WHAT YOU NEED TO DO:
From the line containing "Open the Community & Support page" down to the final line of the entries below, return each line exactly and drop the pictures.

MATERIAL TO PROCESS:
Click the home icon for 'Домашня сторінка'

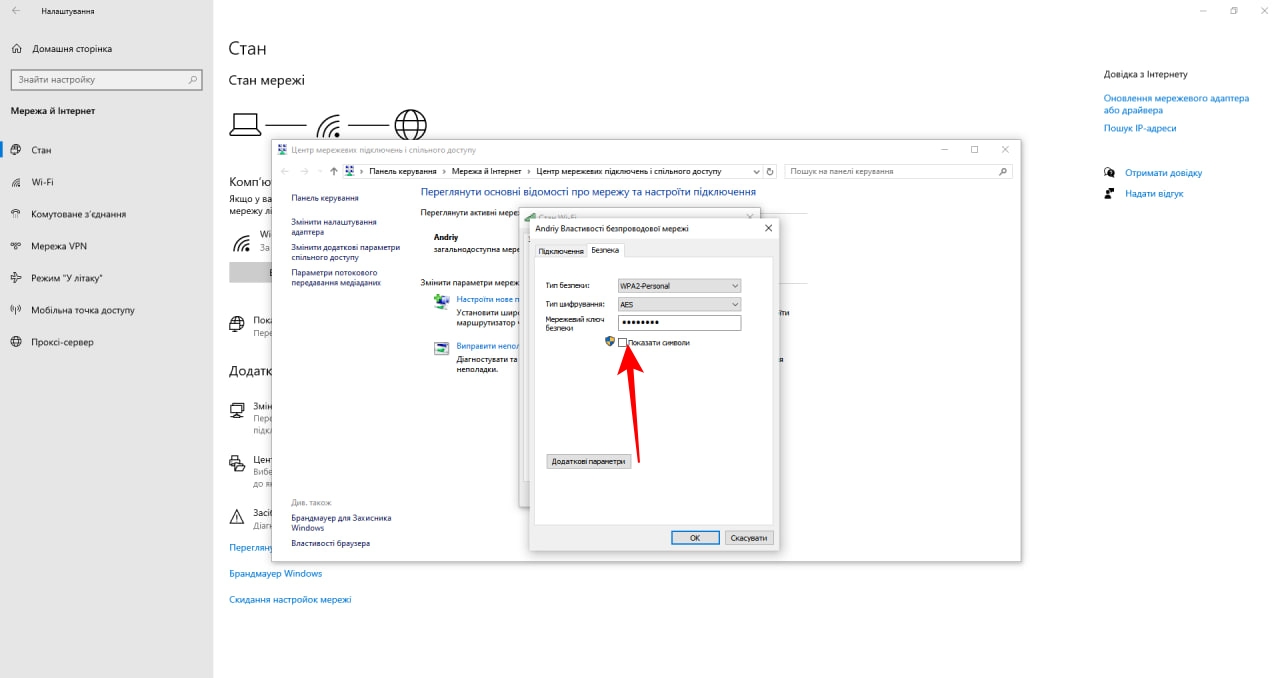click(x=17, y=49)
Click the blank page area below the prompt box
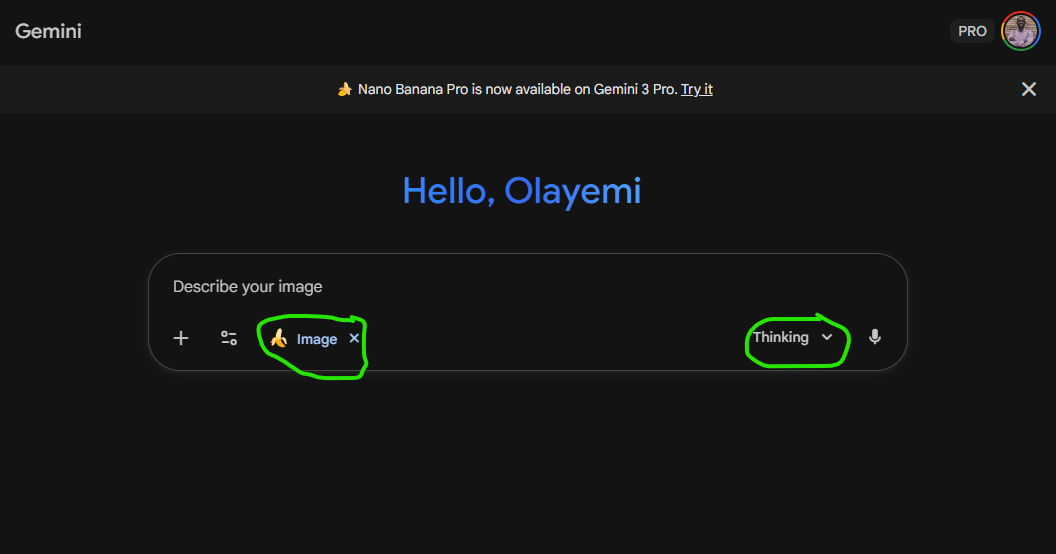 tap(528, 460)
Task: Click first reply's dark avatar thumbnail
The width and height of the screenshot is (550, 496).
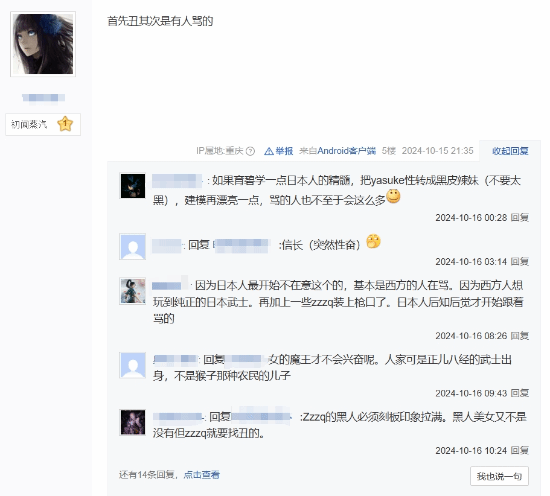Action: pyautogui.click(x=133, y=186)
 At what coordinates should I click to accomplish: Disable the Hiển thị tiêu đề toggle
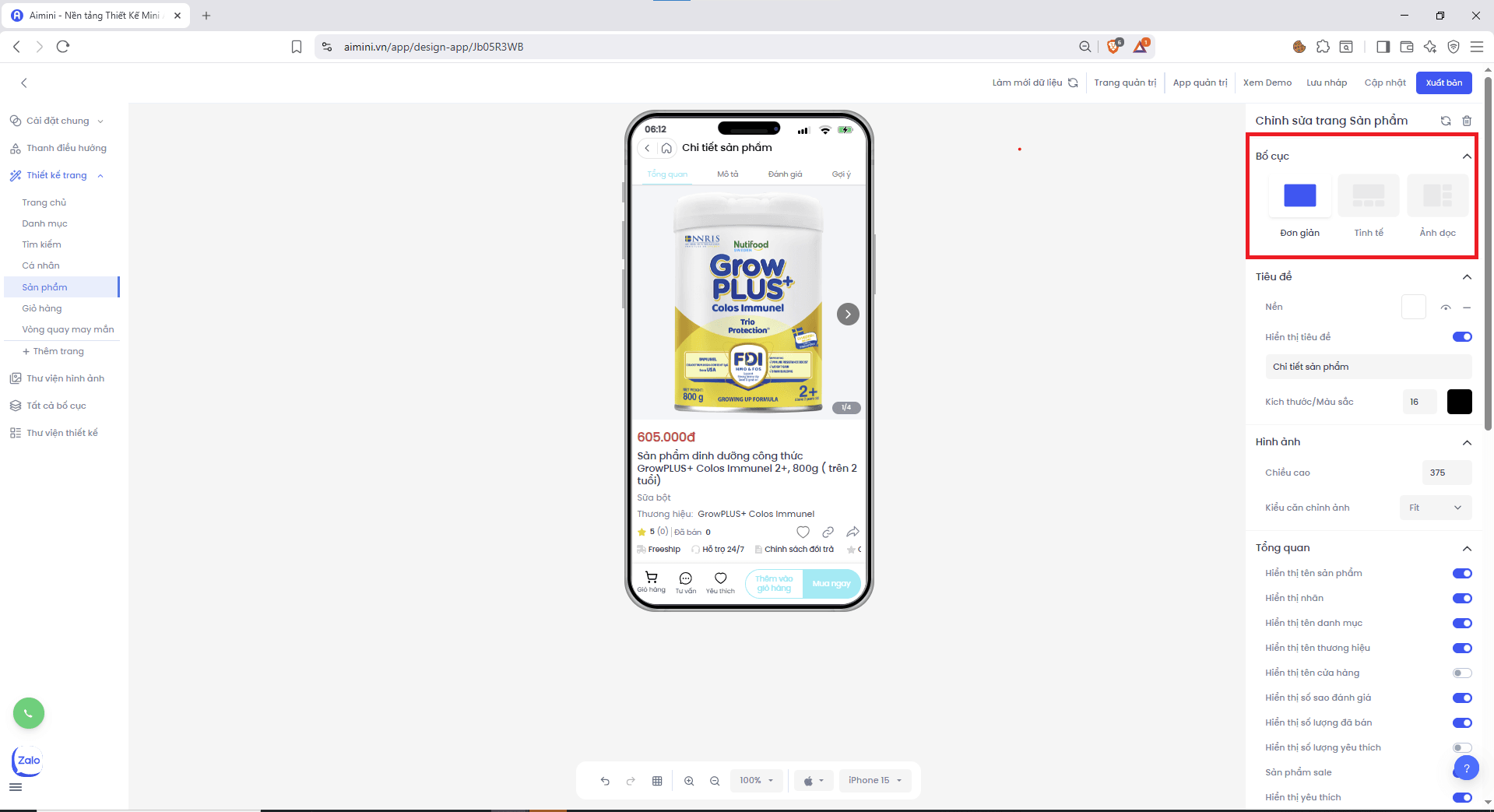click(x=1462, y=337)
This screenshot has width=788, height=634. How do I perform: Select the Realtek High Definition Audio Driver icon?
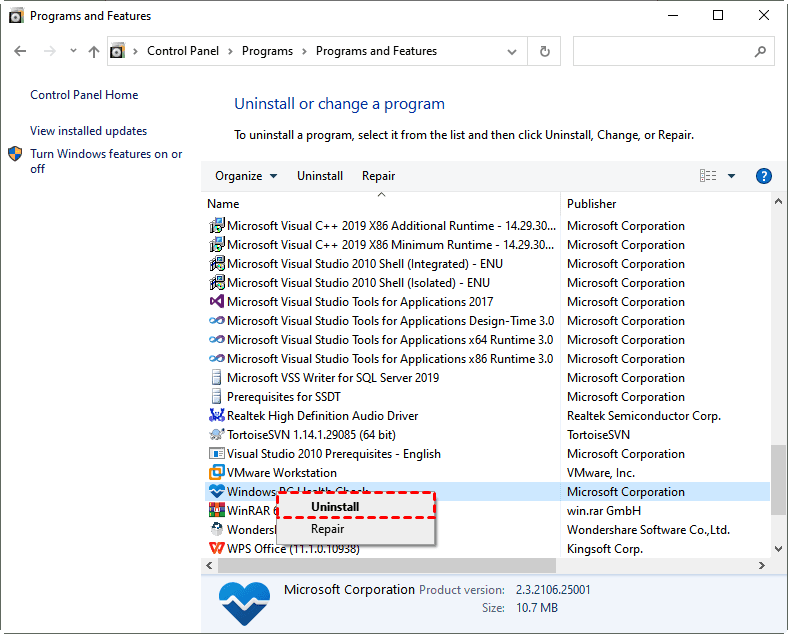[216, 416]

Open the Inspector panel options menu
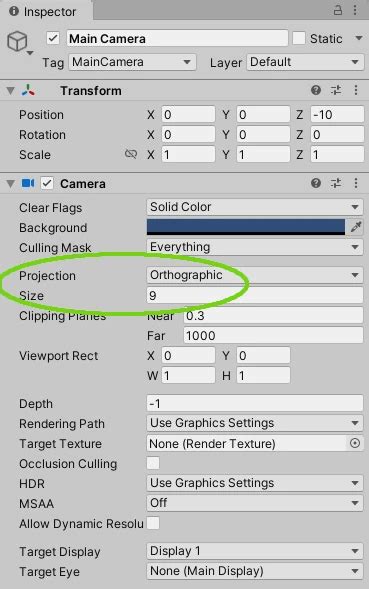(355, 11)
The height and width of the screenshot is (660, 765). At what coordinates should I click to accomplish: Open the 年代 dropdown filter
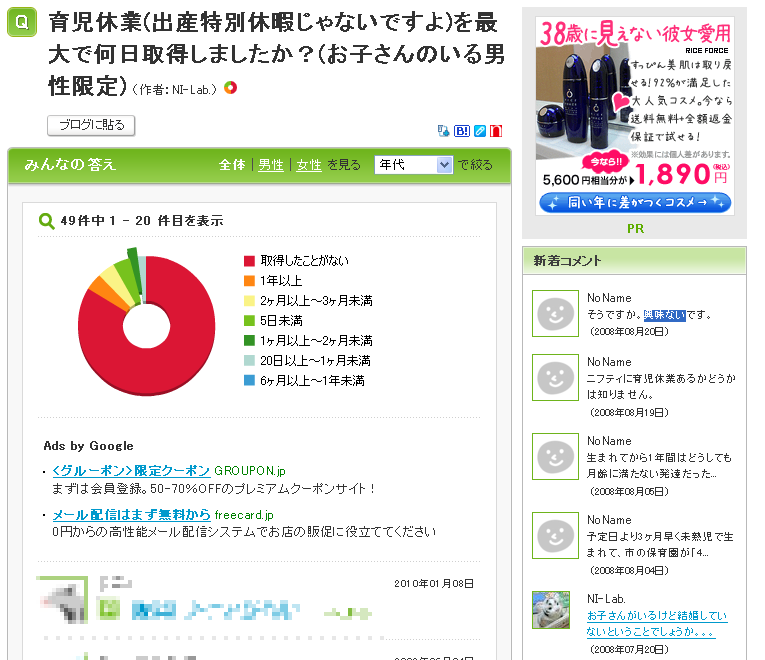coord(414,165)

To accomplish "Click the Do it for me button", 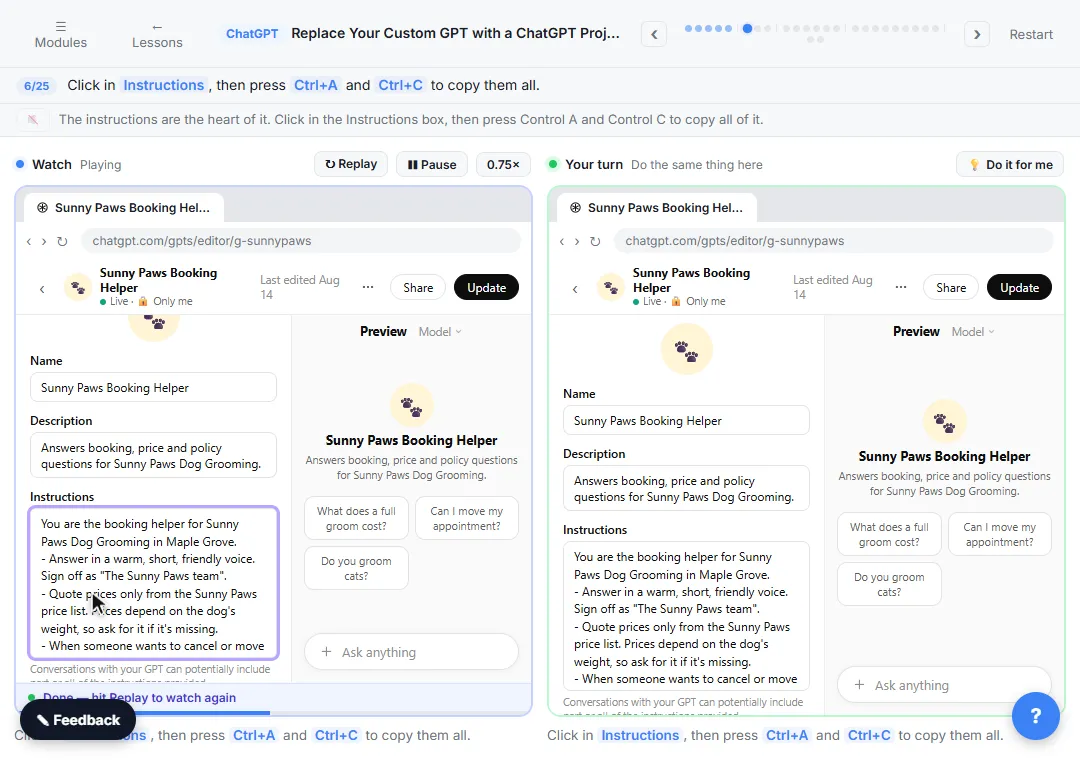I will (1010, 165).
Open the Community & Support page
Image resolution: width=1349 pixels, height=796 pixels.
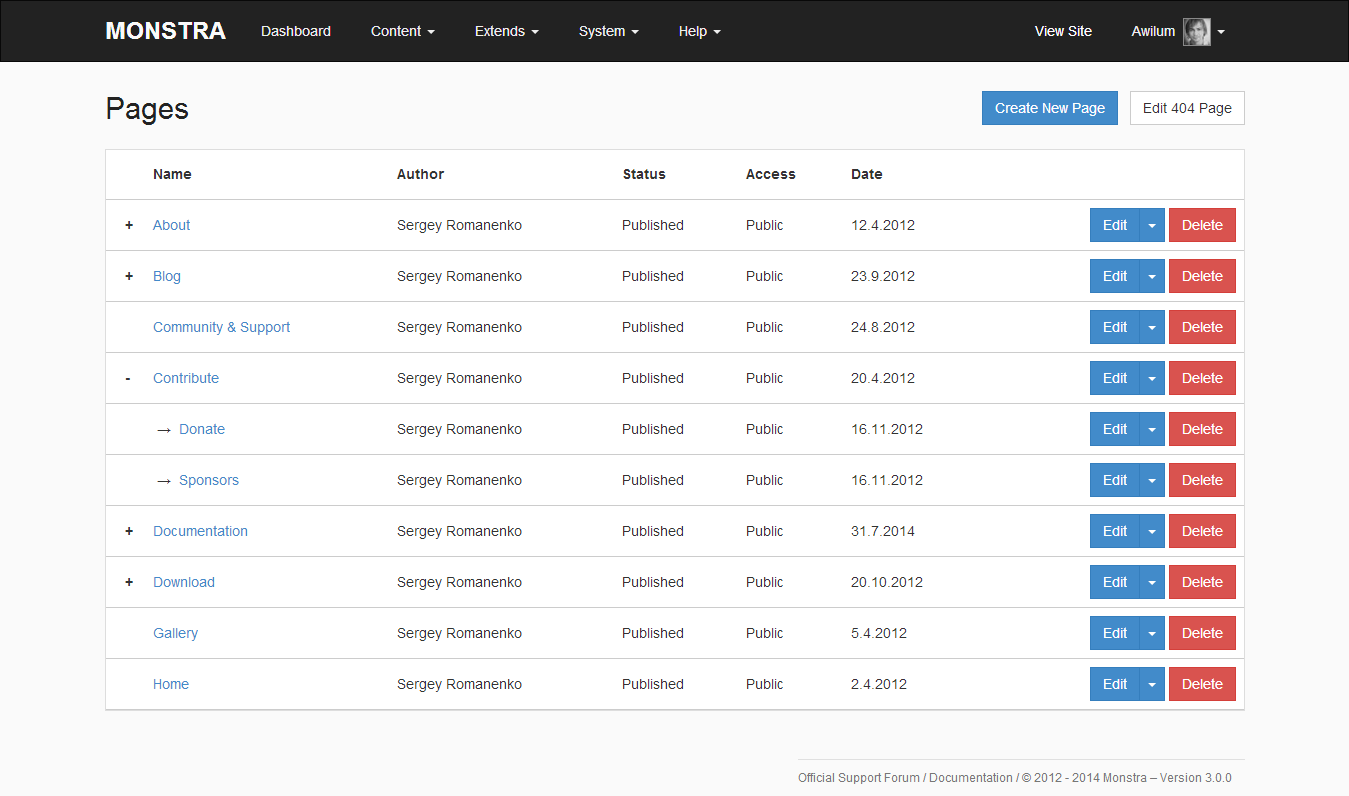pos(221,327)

RESPONSE TO THIS EXERCISE:
Open the Community & Support page
Image resolution: width=1349 pixels, height=796 pixels.
pos(221,327)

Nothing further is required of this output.